__Passage to read__:
--- --- ---

# where to buy cubes in UK...



## panyan (Jan 15, 2009)

can people recommend places to get good cubes (and cubing related items: stickers, tiles, stackmats, ets) at reasonable prices both online and shops (including address please)

thanks

1) PUZL.co.uk


----------



## Bomber (Jan 15, 2009)

Most places... I think you will find that wherever you look there will be a delivery service to the UK, and the rest of the world as a matter of fact. 
This is not the case for all websites but I can guarantee that you are less likely to find a place that doesn't ship than does.
If you do want some good places there is obviously Puzl.co.uk, as you have mentioned, but also PuzzleProz, Cube4You and CubeFans. Oh wait... this might as well be a list for everywhere because they all ship worldwide.
Stickers, another obvious one, CubeSmith - my orders usually take within 2 weeks to the UK so all good!

--- --- ---

__Records shown__:

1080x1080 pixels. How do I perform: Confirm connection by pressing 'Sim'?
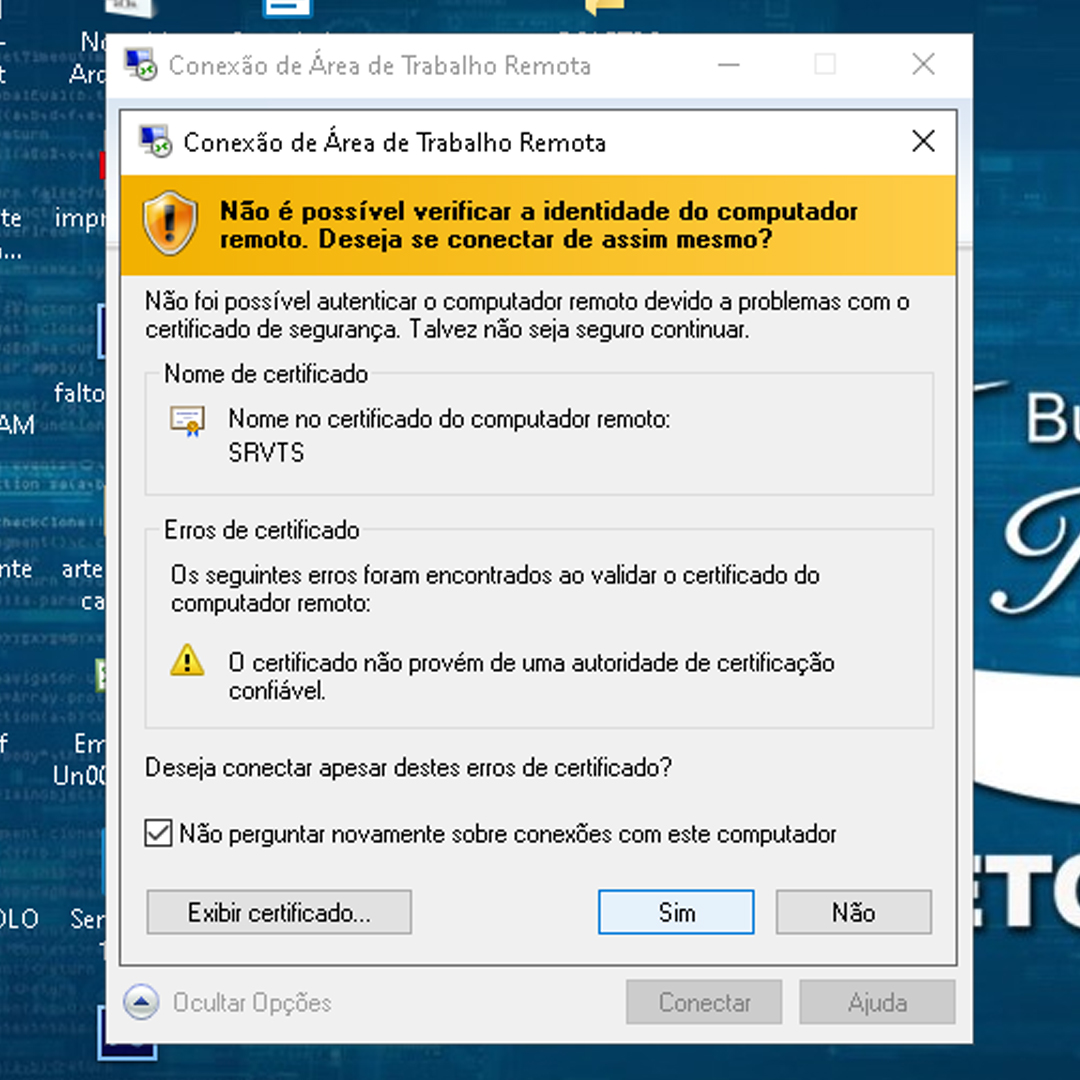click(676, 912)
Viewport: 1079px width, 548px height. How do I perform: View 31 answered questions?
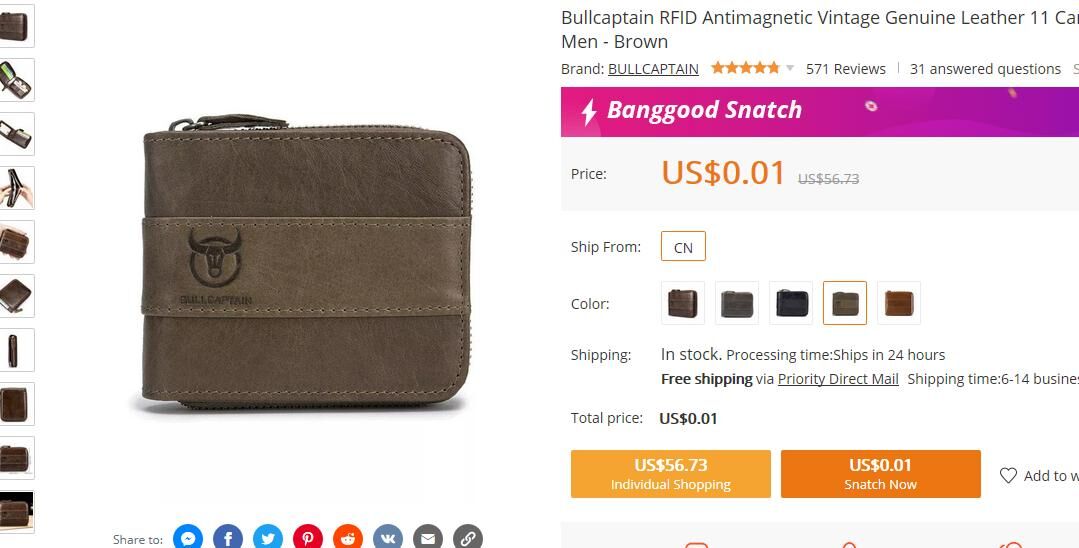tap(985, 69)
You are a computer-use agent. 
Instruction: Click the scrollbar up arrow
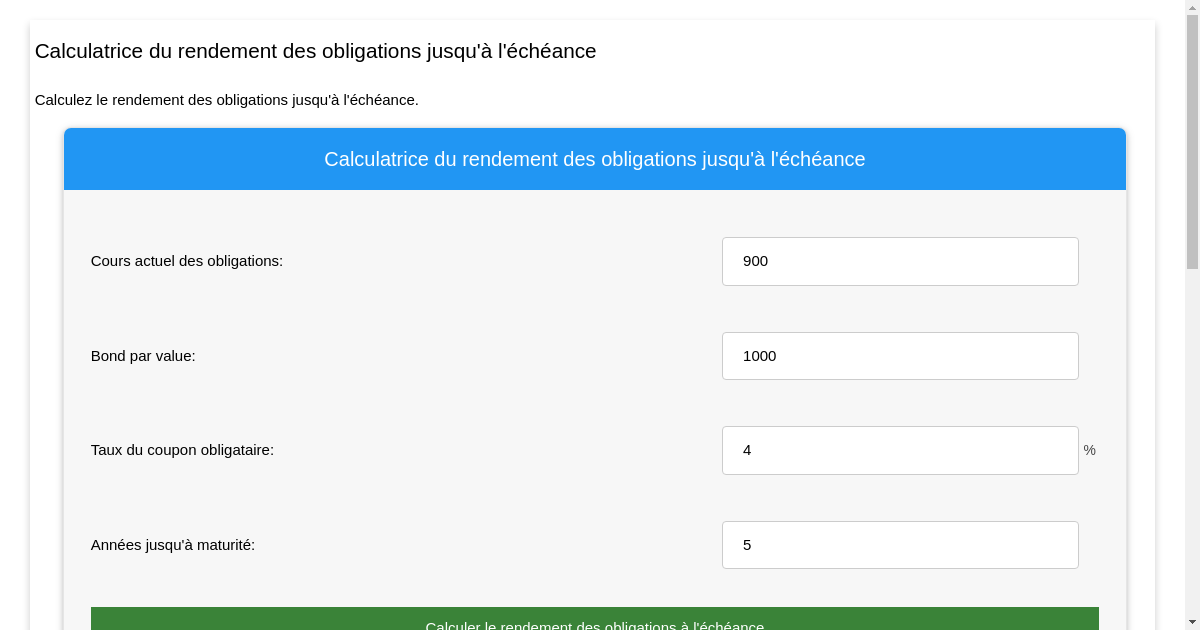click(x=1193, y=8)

--- --- ---

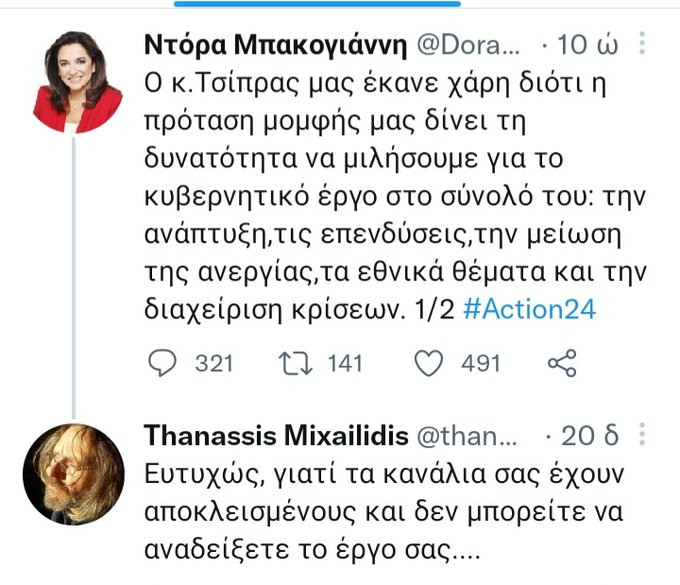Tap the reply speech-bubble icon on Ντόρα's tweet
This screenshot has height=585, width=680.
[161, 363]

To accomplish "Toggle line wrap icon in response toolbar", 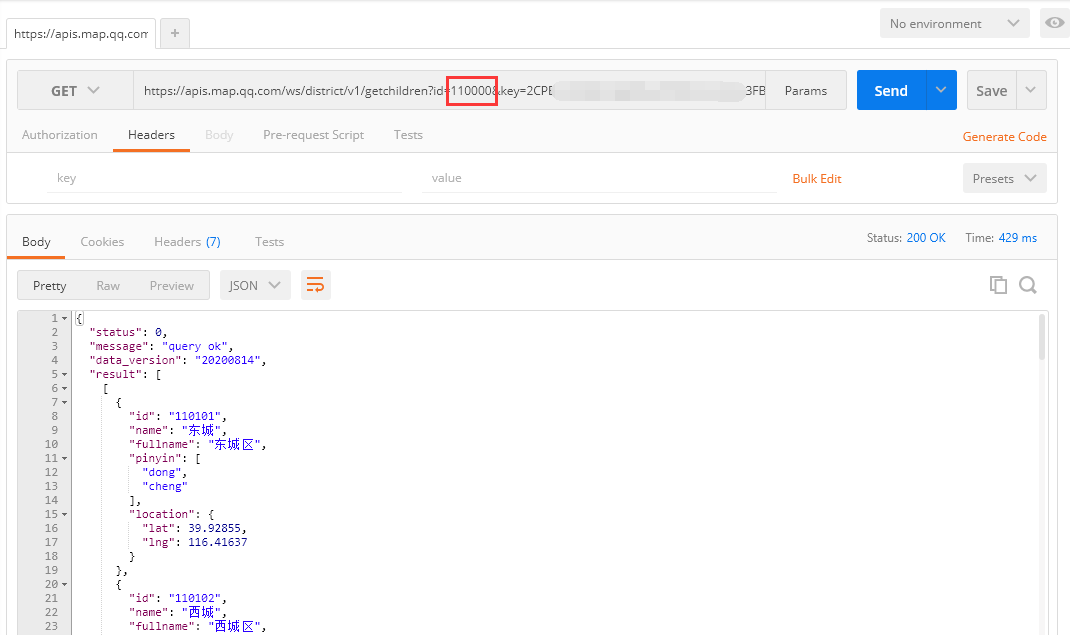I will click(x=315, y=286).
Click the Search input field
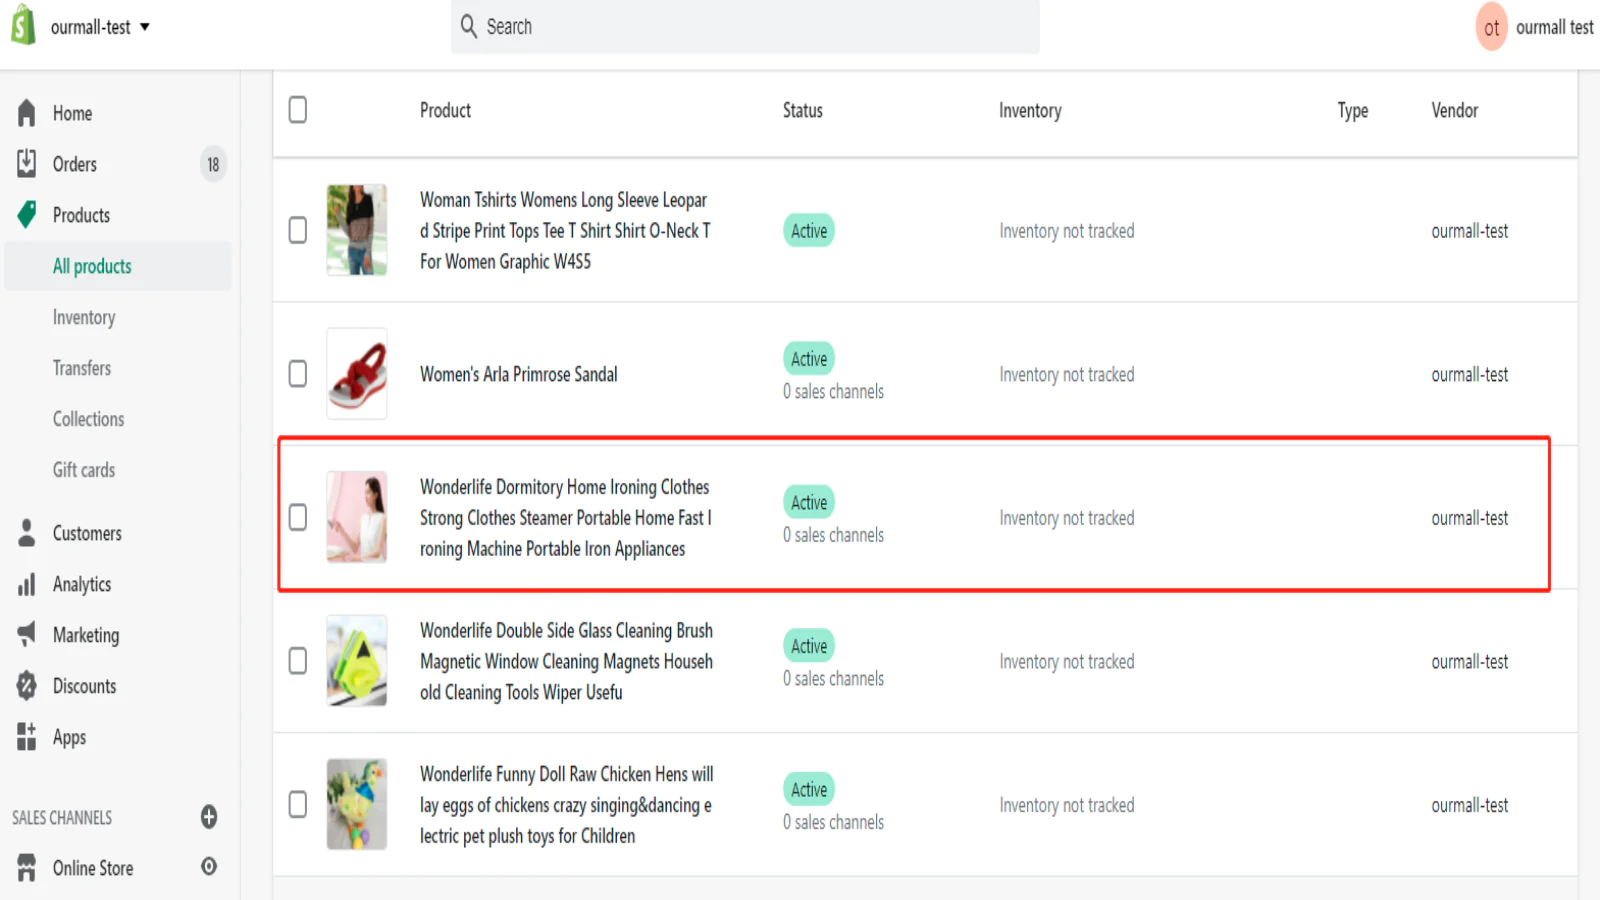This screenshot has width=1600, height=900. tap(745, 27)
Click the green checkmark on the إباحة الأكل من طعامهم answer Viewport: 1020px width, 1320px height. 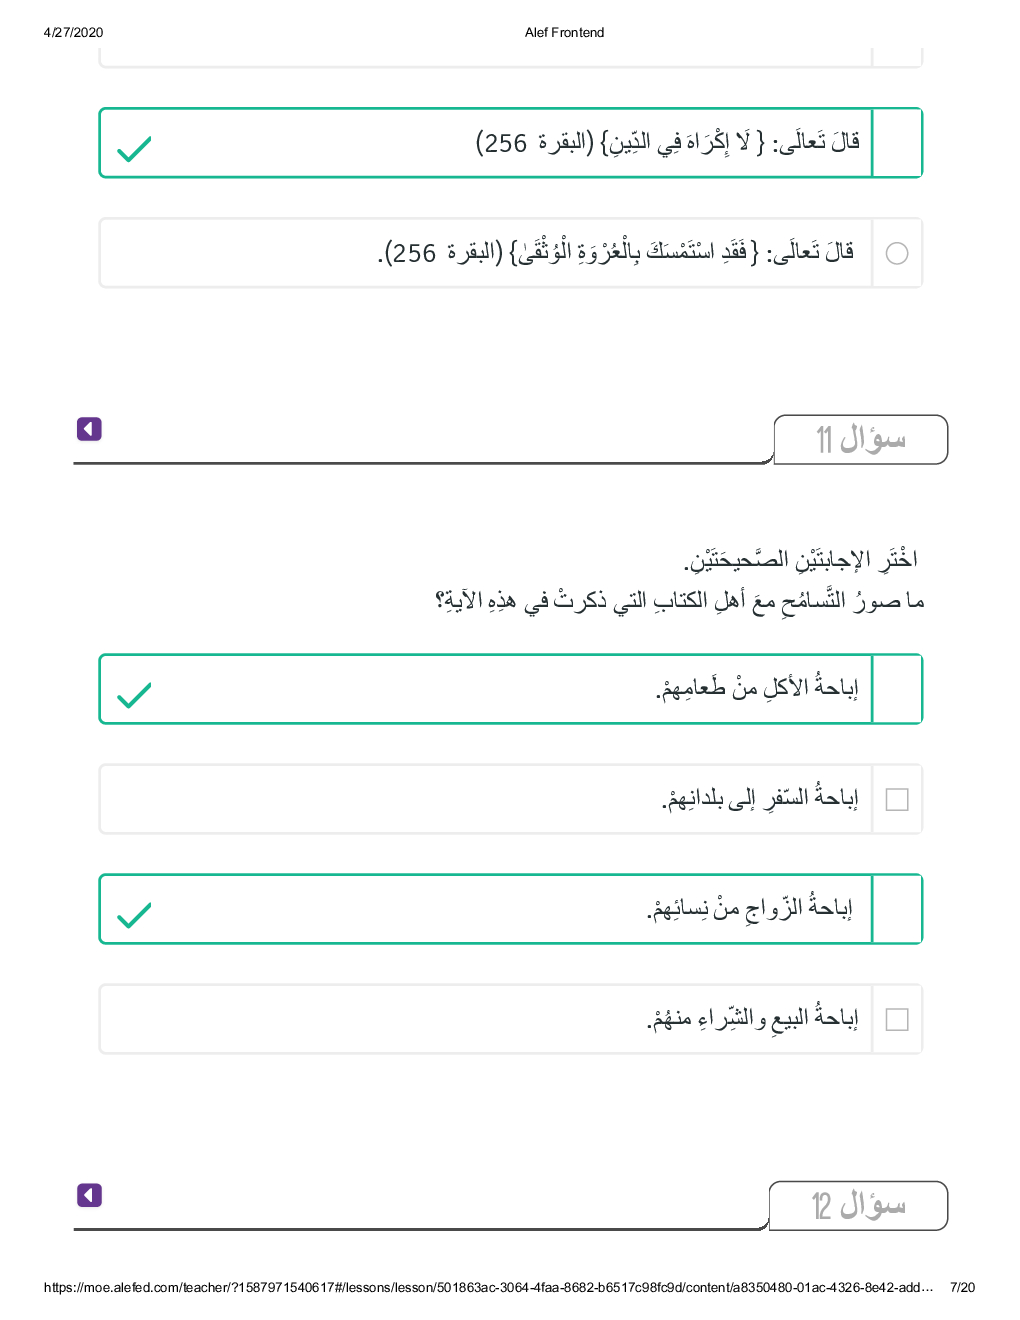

--- --- ---

__Complete the following__:
1. List every online store the cube-buying thread names as a place to buy cubes or stickers, giving each store only once.
2. Please print the part of the cube-buying thread starting with "## Bomber (Jan" and going on through "ship than does.".

__Solution list__:
1.
PUZL.co.uk
PuzzleProz
Cube4You
CubeFans
CubeSmith

2.
## Bomber (Jan 15, 2009)

Most places... I think you will find that wherever you look there will be a delivery service to the UK, and the rest of the world as a matter of fact. 
This is not the case for all websites but I can guarantee that you are less likely to find a place that doesn't ship than does.